The result should be the lines from the one holding "Task: Click the" to the final line of the records below, repeated exactly and with no pictures.

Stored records

-=-=-=-=-

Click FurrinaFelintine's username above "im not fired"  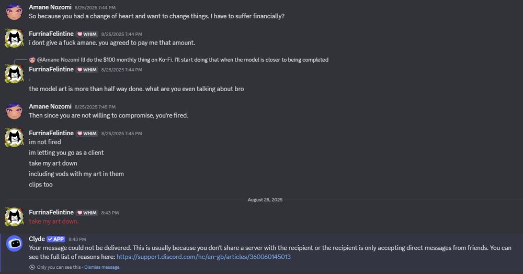click(x=51, y=134)
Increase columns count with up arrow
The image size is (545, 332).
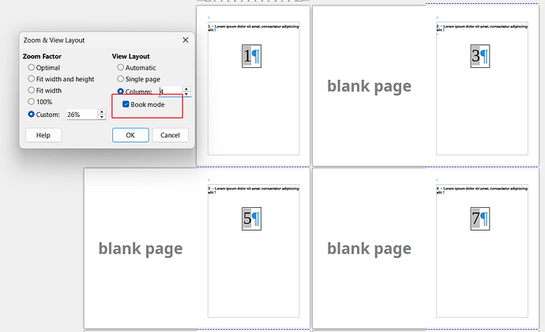[x=186, y=89]
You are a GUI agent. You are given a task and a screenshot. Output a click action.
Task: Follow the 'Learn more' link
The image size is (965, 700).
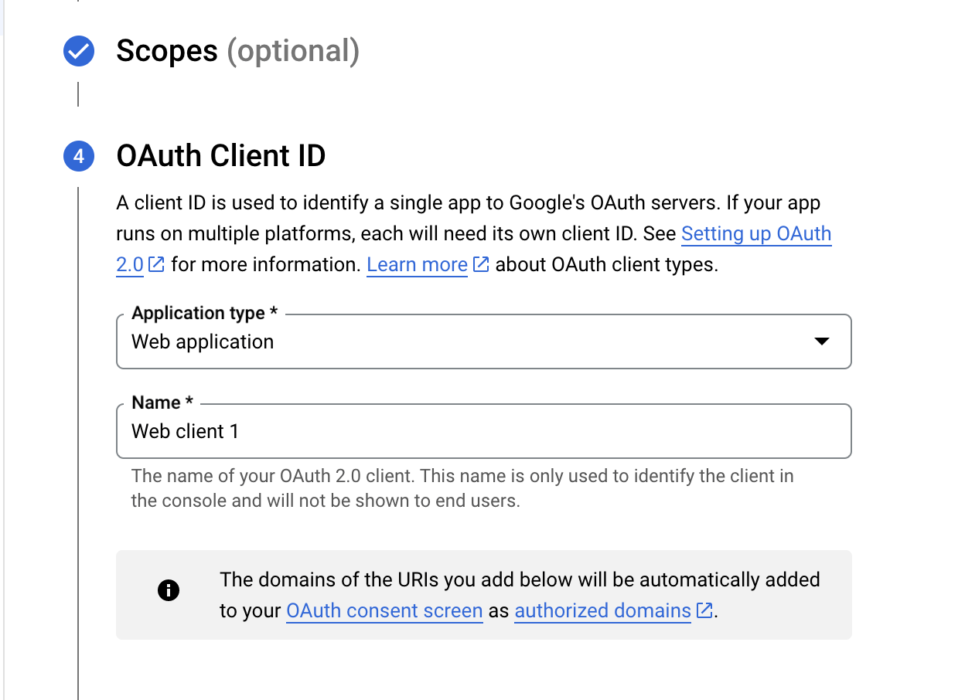click(x=417, y=265)
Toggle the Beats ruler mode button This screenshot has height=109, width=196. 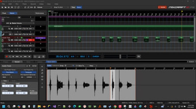(79, 7)
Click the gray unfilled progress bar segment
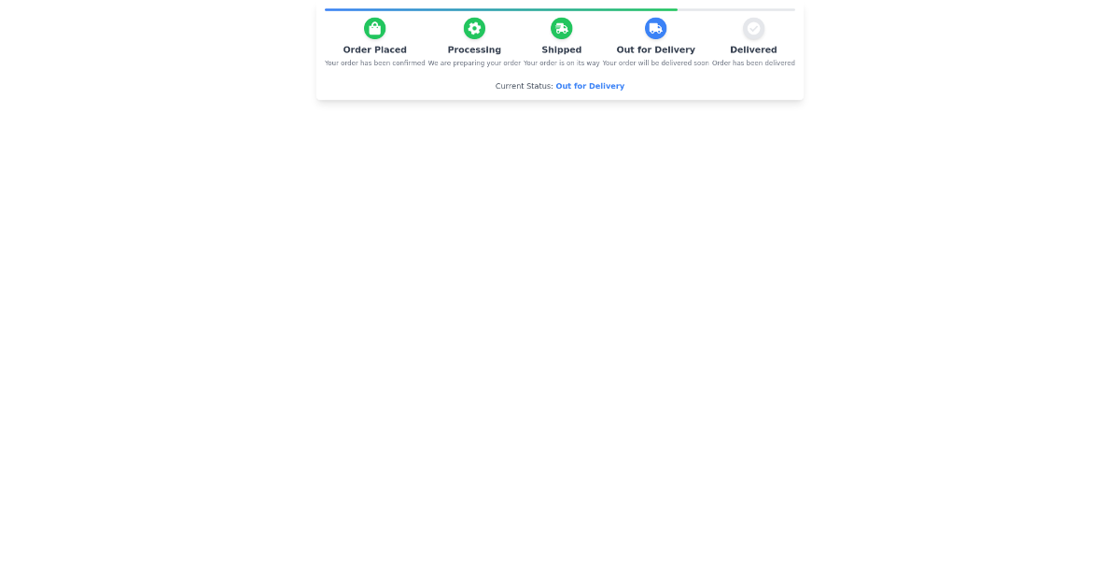 pyautogui.click(x=737, y=9)
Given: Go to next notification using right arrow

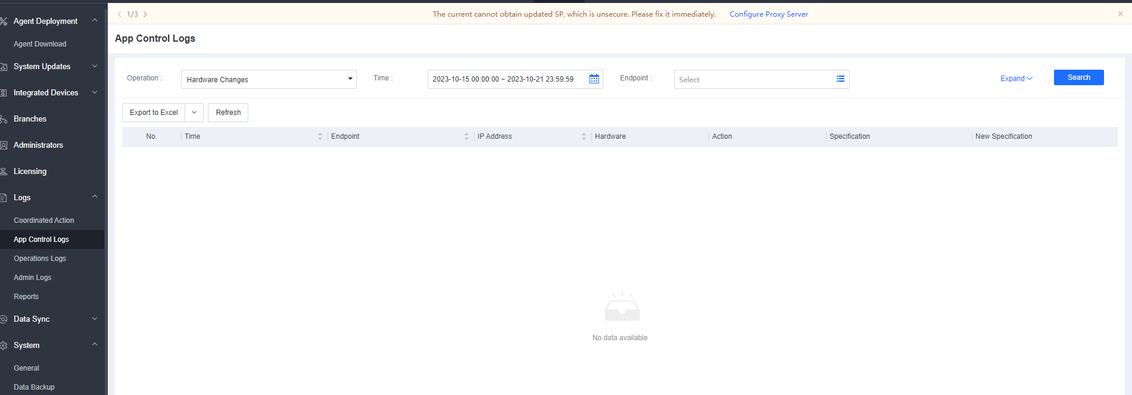Looking at the screenshot, I should pos(145,14).
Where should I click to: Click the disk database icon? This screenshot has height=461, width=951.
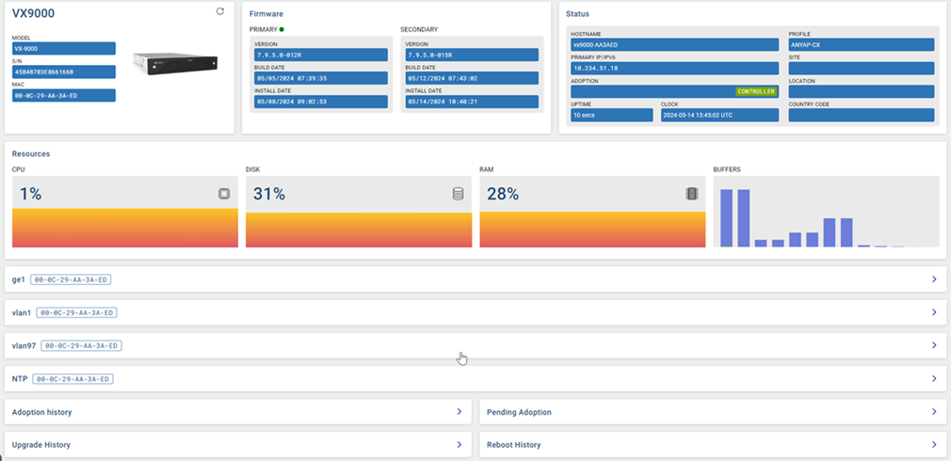458,194
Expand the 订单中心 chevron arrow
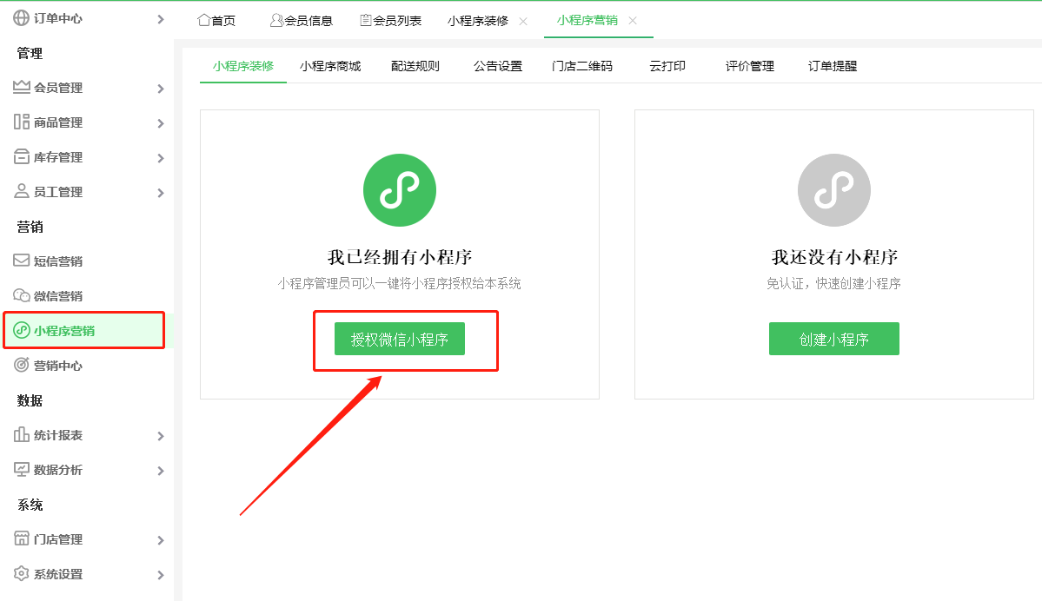 (x=161, y=18)
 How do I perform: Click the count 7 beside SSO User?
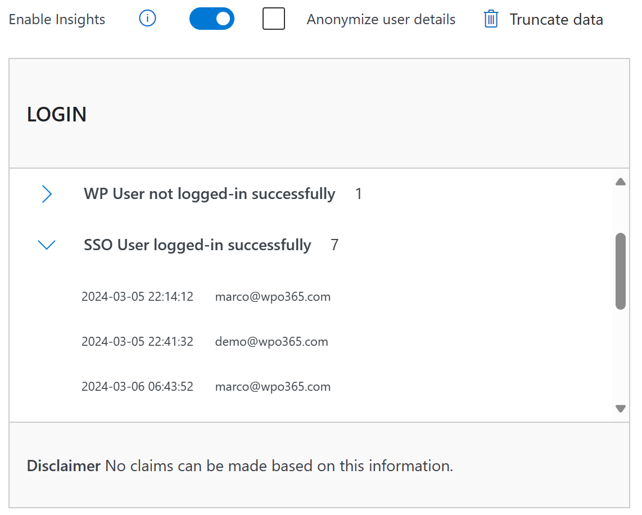[x=334, y=245]
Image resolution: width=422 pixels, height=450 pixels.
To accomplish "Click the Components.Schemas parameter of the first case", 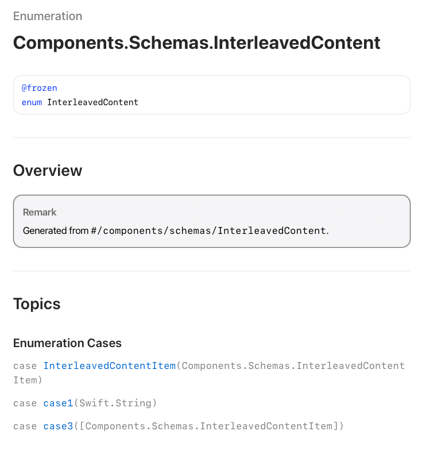I will (x=293, y=366).
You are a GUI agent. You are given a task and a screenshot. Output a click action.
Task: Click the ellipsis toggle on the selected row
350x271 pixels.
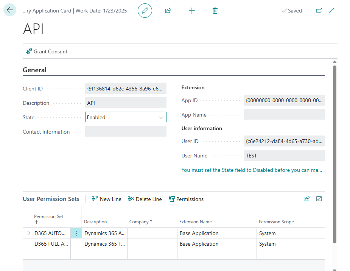[76, 233]
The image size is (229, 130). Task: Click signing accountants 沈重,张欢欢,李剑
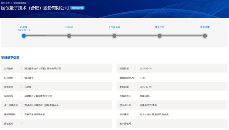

-=-=-=-=-

# [The answer]
Task: Click the ellipsis toggle on the selected row
350x271 pixels.
[76, 233]
The image size is (229, 130). Task: Click signing accountants 沈重,张欢欢,李剑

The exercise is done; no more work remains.